The Pagination And Iteration principle describes how the Anthropic Python SDK implements cursor-based pagination strategies for automatic multi-page API result iteration. The SDK provides SyncPage/AsyncPage and SyncCursorPage/AsyncCursorPage classes that implement __iter__/__aiter__ for transparent pagination. Cursor-based iteration automatically fetches subsequent pages using has_more flags and cursor tokens, allowing callers to iterate over arbitrarily large result sets with a simple for loop.

Theoretical Basis

Cursor-Based Pagination Model

The SDK adopts cursor-based pagination rather than offset-based pagination. In this model, each page response includes:

  • data -- The list of items on the current page.
  • has_more -- A boolean indicating whether additional pages exist.
  • first_id / last_id -- Cursor tokens pointing to the first and last items on the page.

To fetch the next page, the SDK sends the last_id from the current page as the after parameter in the subsequent request. This approach has several advantages over offset-based pagination:

  • Consistency -- Cursor pagination is stable in the presence of insertions and deletions. An offset-based approach can skip or duplicate items when the underlying dataset changes between page fetches.
  • Performance -- The API server can use the cursor token to seek directly to the correct position, avoiding the cost of scanning and discarding offset rows.

Transparent Iteration Protocol

The SyncCursorPage and AsyncCursorPage classes implement Python's iterator protocols:

# Synchronous iteration
for model in client.models.list():
    print(model.id)

# Asynchronous iteration
async for model in async_client.models.list():
    print(model.id)

The iterator automatically fetches subsequent pages as the caller consumes items. This means:

  • No manual page management -- The caller does not need to track cursors, construct next-page requests, or check termination conditions.
  • Lazy fetching -- The next page is only fetched when the current page's items are exhausted, minimizing unnecessary API calls.
  • Memory efficiency -- Only one page of results is held in memory at a time.

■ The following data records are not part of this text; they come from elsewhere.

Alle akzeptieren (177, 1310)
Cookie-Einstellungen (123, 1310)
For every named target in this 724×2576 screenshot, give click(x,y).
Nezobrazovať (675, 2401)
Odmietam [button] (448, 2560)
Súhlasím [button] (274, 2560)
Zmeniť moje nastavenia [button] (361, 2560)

Page Object as a First-Class Container

Each page object (SyncPage, SyncCursorPage) is itself a valid container that exposes the current page's items through the data attribute. Callers who want explicit page-level control can use the page object directly without engaging the automatic iteration:

page = client.models.list()
# Access current page items
for item in page.data:
    process(item)
# Manually check for more pages
if page.has_more:
    next_page = page.get_next_page()

This dual interface -- automatic iteration for convenience, explicit page access for control -- follows the principle of progressive disclosure.

Sync and Async Duality

The pagination system mirrors the SDK's broader sync/async duality:

  • SyncPage and SyncCursorPage implement __iter__ and return synchronous iterators.
  • AsyncPage and AsyncCursorPage implement __aiter__ and return asynchronous iterators.

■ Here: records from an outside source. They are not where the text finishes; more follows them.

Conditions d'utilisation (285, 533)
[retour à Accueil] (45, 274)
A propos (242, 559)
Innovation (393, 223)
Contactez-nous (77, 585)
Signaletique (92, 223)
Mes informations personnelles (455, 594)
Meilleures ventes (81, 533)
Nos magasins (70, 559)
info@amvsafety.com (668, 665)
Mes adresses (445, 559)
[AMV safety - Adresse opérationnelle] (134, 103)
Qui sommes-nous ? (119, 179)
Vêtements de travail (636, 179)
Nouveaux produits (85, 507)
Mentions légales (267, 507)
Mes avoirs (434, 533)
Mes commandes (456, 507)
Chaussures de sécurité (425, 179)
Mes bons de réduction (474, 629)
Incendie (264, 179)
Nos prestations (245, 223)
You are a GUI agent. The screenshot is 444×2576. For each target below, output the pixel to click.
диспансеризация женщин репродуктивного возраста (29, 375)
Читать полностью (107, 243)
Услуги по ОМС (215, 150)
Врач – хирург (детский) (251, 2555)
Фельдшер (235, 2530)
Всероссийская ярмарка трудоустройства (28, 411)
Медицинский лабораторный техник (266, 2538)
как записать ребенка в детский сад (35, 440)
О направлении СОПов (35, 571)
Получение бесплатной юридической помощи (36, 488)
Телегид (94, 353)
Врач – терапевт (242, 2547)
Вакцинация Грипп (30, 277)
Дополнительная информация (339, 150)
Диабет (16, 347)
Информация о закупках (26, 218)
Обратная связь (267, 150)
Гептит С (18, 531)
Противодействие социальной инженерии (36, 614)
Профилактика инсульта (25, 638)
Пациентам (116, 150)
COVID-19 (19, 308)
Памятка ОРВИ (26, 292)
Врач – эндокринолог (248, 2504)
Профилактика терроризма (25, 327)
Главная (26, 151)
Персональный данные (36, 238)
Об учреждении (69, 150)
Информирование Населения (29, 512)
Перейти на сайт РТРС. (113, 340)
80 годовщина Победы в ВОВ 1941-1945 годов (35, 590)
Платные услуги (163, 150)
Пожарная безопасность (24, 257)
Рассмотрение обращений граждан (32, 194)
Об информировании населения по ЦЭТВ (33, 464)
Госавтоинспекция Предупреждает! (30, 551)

Both families share the same pagination logic and page-parsing code, differing only in their use of await for HTTP fetches. This ensures behavioral parity between sync and async code paths.

Design Constraints

  • The has_more field is the authoritative termination signal. An empty data list alone does not guarantee that no more pages exist.
  • Cursor tokens are opaque strings. The SDK does not parse or interpret their contents; it simply passes them back to the API as query parameters.
  • Page size is controlled by the API server's default or by an explicit limit parameter in the request. The SDK does not impose its own page-size limits.
  • Automatic iteration creates a new HTTP request for each subsequent page. Callers should be aware of rate-limiting implications when iterating over large collections.